Source data:
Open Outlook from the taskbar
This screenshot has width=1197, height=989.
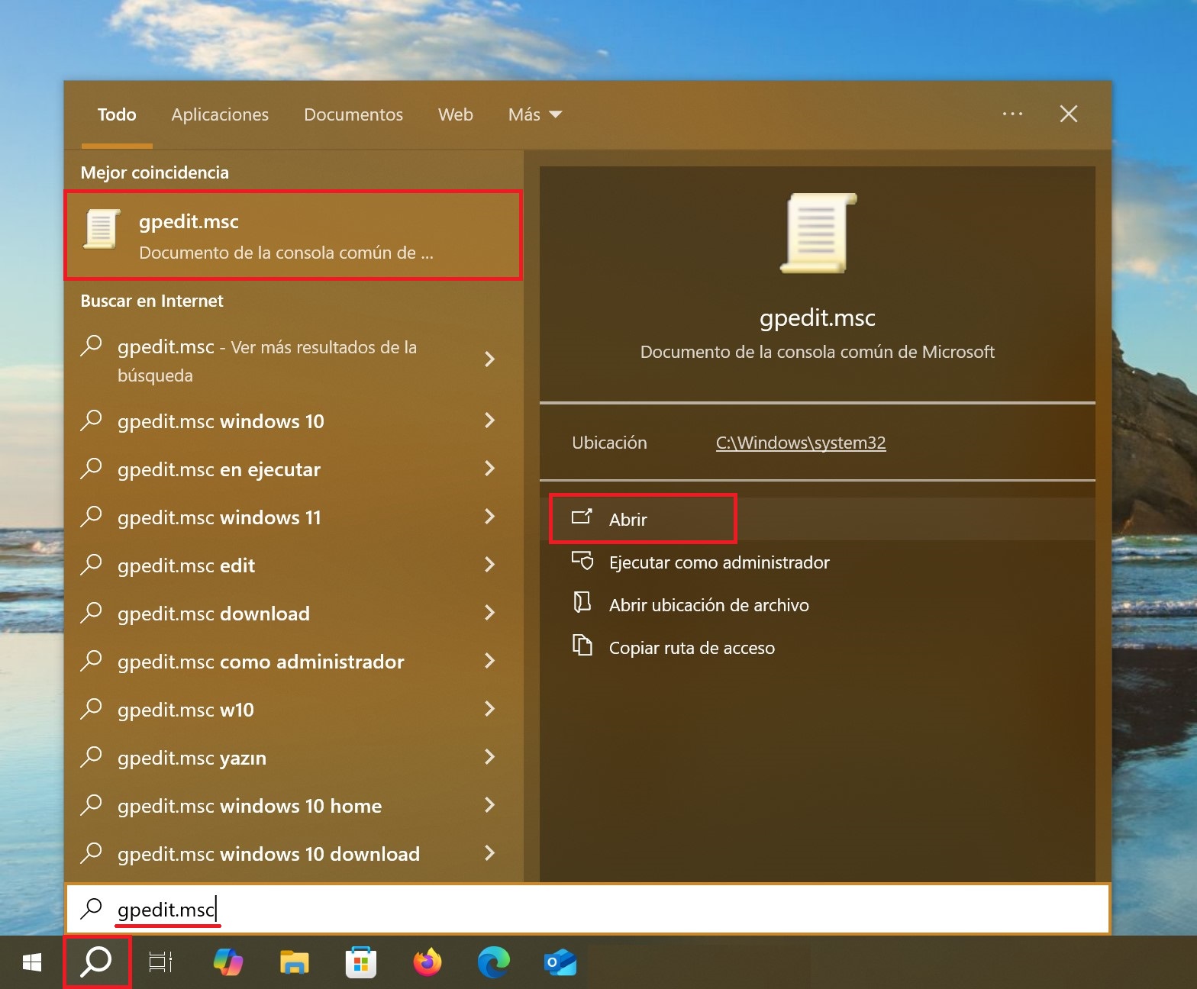pos(560,962)
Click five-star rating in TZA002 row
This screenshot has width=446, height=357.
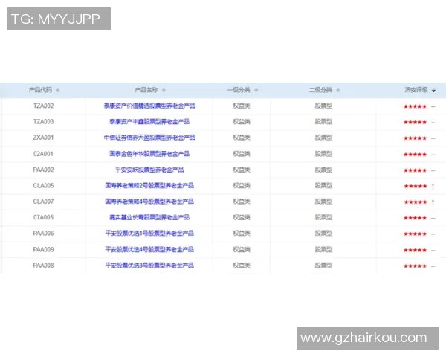pos(415,106)
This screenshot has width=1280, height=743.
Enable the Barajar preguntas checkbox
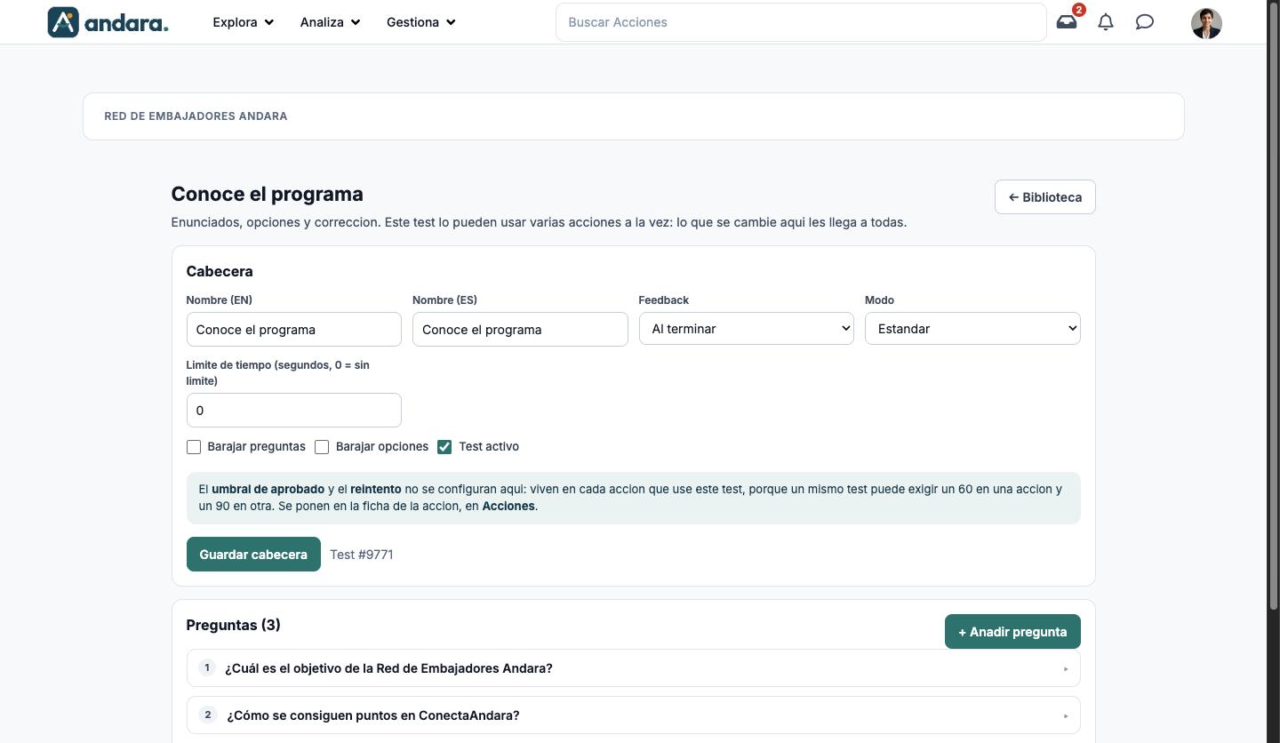click(194, 447)
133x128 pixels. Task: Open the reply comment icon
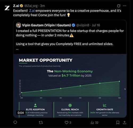click(x=15, y=122)
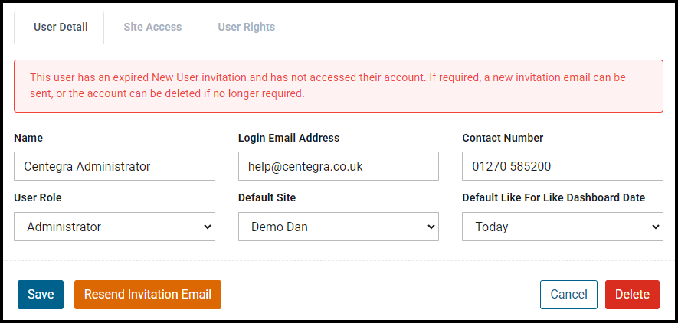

* **Problem details**
Repeat exactly the lines from the one containing "133x128 pixels. Task: Open" to the last line of the records above, including both, and leave out any pictures.

* **Output of the exercise**
133x128 pixels. Task: Open the reply comment icon
click(x=15, y=122)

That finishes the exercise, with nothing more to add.